Challenging integration problem of an exponential function

While preparing a tutorial session for my students, I come across a very challenging integration, which is :$$\int_{-\infty}^\infty e^{t^2 }\ \mathrm{d}t$$

I attempted many methods to solve it but with no use. Your assistance will be greatly appreciated.

• Can you do $\int t e^{t^2} dt$. – Z Ahmed Jan 16 at 16:01
• Depends on how you interpret $\int$. If it means $\int_{-\infty}^\infty$, then this is a well-known result. If you looking for an antiderivative, then your tutorial session is not good... – user9464 Jan 16 at 16:05
• Thank you for our response . well it is integration from - infinity to + infinity ! what is the well-know result you referred to ? by the way it is tutorial on linear system analysis – Safa Jan 16 at 16:11
• Then you should add those bounds in your integral.
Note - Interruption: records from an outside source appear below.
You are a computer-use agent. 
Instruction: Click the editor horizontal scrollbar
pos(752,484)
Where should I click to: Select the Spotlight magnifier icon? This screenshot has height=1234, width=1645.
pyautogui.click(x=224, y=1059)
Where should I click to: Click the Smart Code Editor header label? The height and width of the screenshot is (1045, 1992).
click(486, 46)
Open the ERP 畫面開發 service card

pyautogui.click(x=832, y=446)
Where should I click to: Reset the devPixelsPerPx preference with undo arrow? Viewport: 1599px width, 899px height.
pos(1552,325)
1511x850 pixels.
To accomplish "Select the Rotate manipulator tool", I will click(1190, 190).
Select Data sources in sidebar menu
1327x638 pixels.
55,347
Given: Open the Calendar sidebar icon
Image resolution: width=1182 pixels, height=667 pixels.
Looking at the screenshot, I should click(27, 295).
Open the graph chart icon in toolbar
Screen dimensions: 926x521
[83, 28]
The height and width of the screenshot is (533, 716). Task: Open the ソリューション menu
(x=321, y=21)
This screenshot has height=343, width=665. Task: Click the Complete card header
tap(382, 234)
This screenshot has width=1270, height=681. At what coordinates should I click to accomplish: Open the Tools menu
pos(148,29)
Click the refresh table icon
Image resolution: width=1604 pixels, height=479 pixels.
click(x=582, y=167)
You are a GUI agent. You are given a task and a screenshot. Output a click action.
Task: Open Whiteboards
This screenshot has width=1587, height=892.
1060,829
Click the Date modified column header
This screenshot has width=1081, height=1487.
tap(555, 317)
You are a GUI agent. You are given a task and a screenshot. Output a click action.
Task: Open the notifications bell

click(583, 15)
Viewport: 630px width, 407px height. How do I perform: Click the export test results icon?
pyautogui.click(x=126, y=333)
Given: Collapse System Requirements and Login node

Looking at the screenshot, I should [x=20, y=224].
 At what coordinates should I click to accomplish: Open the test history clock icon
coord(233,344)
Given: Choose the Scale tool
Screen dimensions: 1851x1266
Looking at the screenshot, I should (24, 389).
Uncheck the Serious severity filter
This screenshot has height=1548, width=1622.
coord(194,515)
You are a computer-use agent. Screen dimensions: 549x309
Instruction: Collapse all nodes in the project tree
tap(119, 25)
See en.wikipedia.org/wiki/… – user9464 Jan 16 at 16:35
• Great ! This is what I was looking for , thanks alot – Safa Jan 16 at 17:15

Assuming you are looking for the antiderivative of $$e^{t^{2}}$$: $$\int e^{t^2 }\ \mathrm{d}t = \frac{\sqrt{\pi}}{2}\operatorname{erfi}(x),$$where $$\operatorname{erfi}(x)$$ is the imaginary error function defined as $$\operatorname{erfi}(x) = \frac{2}{\sqrt{\pi}}\int_{0}^{x}e^{t^{2}}\mathrm{d}t.$$ There is no way of expressing the antiderivative of $$e^{t^{2}}$$ in terms of elementary functions.